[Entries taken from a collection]
___

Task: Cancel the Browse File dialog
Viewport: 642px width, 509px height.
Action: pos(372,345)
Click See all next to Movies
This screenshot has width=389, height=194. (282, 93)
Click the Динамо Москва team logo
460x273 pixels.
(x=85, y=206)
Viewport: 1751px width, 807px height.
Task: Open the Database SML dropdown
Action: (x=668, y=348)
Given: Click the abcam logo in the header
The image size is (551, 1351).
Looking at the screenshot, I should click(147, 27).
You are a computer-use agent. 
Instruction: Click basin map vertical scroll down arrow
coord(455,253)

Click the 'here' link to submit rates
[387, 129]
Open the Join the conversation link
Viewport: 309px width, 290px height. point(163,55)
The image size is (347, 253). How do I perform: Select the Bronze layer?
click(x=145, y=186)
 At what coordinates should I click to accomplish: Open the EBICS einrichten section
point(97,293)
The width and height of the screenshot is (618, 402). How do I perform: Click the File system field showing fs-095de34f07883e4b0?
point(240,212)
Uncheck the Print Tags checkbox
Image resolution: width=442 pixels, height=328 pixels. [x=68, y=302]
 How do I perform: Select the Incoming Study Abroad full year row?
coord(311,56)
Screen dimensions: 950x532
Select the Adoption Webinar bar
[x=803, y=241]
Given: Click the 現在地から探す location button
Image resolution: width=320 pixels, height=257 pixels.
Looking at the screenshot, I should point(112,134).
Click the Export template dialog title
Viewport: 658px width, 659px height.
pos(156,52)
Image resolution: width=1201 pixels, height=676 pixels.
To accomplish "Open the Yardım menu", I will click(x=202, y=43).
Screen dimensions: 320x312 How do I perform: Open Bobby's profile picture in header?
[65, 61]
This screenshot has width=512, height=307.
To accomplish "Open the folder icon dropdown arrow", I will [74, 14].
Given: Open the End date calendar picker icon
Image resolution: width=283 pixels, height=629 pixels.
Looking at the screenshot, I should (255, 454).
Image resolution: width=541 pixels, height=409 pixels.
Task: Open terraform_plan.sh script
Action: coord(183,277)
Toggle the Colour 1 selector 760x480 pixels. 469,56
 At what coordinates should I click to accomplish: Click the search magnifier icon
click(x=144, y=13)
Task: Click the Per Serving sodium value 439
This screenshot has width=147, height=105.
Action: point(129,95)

___

▶ [Problem requirements]
Please transcribe all of the data above exactly.

▶ [Exercise answer]
Task: Cancel the Browse File dialog
Viewport: 642px width, 509px height.
Action: pos(372,345)
Click See all next to Movies
This screenshot has width=389, height=194. (282, 93)
Click the Динамо Москва team logo
460x273 pixels.
(x=85, y=206)
Viewport: 1751px width, 807px height.
Task: Open the Database SML dropdown
Action: (x=668, y=348)
Given: Click the abcam logo in the header
The image size is (551, 1351).
Looking at the screenshot, I should click(147, 27).
You are a computer-use agent. 
Instruction: Click basin map vertical scroll down arrow
coord(455,253)

Click the 'here' link to submit rates
[387, 129]
Open the Join the conversation link
Viewport: 309px width, 290px height. point(163,55)
The image size is (347, 253). How do I perform: Select the Bronze layer?
click(x=145, y=186)
 At what coordinates should I click to accomplish: Open the EBICS einrichten section
point(97,293)
The width and height of the screenshot is (618, 402). How do I perform: Click the File system field showing fs-095de34f07883e4b0?
point(240,212)
Uncheck the Print Tags checkbox
Image resolution: width=442 pixels, height=328 pixels. [x=68, y=302]
 How do I perform: Select the Incoming Study Abroad full year row?
coord(311,56)
Screen dimensions: 950x532
Select the Adoption Webinar bar
[x=803, y=241]
Given: Click the 現在地から探す location button
Image resolution: width=320 pixels, height=257 pixels.
Looking at the screenshot, I should point(112,134).
Click the Export template dialog title
Viewport: 658px width, 659px height.
pos(156,52)
Image resolution: width=1201 pixels, height=676 pixels.
To accomplish "Open the Yardım menu", I will click(x=202, y=43).
Screen dimensions: 320x312 How do I perform: Open Bobby's profile picture in header?
[65, 61]
This screenshot has width=512, height=307.
To accomplish "Open the folder icon dropdown arrow", I will [74, 14].
Given: Open the End date calendar picker icon
Image resolution: width=283 pixels, height=629 pixels.
Looking at the screenshot, I should (255, 454).
Image resolution: width=541 pixels, height=409 pixels.
Task: Open terraform_plan.sh script
Action: coord(183,277)
Toggle the Colour 1 selector 760x480 pixels. 469,56
 At what coordinates should I click to accomplish: Click the search magnifier icon
click(x=144, y=13)
Task: Click the Per Serving sodium value 439
This screenshot has width=147, height=105.
Action: point(129,95)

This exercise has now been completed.